We’re going to take a break from pictures and all of that to get a little more personal with Mama Nicholes.
Lately, I have been feeling less than stellar. I mean I KNOW that I am fabulous, but I am having run ins with folk who don’t have the same high regards for me. RIDICULOUS right? Usually, I let it roll off of my psyche like water on a ducks back, but with the happenings as of lately, it’s getting to be a bit of a bummer.
First let me say, most of this comes from Internet attacks. Most of the people I have met in real life, and others not so much, but they time their slick ways JUST SO that it smarts like a paper cut.
I’ve been called mean, conceited, cliquish, brusque, uncouth, short, fat, ignorant, and a slew of other names I’m sure in private. Most don’t matter to me because when I reflect on who I have in my inner circle, I realize that they LOVE me as I do them. I mean, they do. And by inner circle, I’m talking people that I invite to my house, that I would trust with deep secrets and all. While they usually don’t matter, and usually shouldn’t matter, the sheer volume of negativity that may come my way can become unbearable. Stifling even. And this week it did.
I was reduced to tears for a couple of reasons. I’ve been focusing so much on NOT grieving in a “sad” way over the death of my uncle, that I really haven’t allowed myself to grieve. I have also tried to take on a stance that I don’t care what people think of me, when in fact MOST people don’t WANT people to dislike them.
I’ve been told that I have a BIG personality.
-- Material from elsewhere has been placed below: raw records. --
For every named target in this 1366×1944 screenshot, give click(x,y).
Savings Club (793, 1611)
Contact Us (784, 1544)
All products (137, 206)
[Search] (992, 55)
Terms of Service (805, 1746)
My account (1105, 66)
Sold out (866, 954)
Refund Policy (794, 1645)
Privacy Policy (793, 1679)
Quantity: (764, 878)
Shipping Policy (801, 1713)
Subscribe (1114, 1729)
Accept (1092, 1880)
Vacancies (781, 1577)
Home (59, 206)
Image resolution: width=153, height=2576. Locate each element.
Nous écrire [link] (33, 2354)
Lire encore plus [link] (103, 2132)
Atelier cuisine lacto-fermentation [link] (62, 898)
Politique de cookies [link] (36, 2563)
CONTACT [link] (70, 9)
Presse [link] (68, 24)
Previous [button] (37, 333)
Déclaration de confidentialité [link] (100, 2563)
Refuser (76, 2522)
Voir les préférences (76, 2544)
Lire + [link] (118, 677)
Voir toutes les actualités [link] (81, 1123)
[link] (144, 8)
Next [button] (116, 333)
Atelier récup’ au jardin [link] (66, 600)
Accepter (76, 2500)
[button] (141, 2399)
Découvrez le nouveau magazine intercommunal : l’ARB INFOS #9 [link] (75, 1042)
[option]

And BIG personalities often garner comments that, how shall I say this…, suck! You’re always double checking something that you are about to say to make sure that you are not going to hurt the feelings of someone in the process. Yet feel perplexed that the person whose feelings you were trying to protect can say whatever the heck comes to their mind. It’s mind blowing!
Over the years I’ve had an imaginary baby (HI LADYBUG) and an imaginary surgery (HELLO HERNIA REPAIR) and still had time to fit being crass in there. Go figure. Many have tried to encourage me by saying that when people can’t find real fault with you, then they find fault with your characteristics. They can spread
venom, and as long as they find ONE person to infect with the venom, then it will continue to course right along until an entire group of people think that your belly is just swollen from gas instead of a nine month gestation period.
So, why care? Because I’m human. And I have faults, and I have feelings and they need to be validated, even if it’s by me just typing them out to an invisible audience. And that my dear HoNey’s is what makes all of us awesome.